### Instructions to follow
Go through the records below line by line. Count the lines with "computer" and give the count alone.

### Supplied entries
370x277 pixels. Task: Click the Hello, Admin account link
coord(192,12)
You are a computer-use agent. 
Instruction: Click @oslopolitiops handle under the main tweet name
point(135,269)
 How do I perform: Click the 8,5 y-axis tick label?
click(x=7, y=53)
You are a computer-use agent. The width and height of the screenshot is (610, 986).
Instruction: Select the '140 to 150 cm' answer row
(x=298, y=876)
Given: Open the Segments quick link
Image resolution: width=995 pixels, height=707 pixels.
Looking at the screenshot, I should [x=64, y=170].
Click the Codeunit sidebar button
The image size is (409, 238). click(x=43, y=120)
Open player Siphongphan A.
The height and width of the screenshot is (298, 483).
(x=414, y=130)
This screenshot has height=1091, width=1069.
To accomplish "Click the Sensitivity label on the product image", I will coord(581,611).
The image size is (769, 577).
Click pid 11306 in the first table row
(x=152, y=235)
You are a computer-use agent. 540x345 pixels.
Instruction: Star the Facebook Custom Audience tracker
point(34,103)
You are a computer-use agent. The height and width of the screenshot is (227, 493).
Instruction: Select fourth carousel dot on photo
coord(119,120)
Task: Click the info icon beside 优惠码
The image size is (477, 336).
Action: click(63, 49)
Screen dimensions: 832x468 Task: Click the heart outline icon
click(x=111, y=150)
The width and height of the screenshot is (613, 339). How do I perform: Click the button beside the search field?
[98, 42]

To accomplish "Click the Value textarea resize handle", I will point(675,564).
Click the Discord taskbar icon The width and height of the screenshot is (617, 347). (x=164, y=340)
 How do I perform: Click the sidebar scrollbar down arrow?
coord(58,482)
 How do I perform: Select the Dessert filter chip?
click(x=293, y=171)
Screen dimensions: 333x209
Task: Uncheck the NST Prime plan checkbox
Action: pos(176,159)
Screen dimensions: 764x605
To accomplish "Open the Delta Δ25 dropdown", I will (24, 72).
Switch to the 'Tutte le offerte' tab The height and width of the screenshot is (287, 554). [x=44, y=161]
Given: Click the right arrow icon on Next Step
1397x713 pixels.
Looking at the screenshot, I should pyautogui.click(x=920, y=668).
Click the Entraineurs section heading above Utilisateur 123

### Result of this exercise
4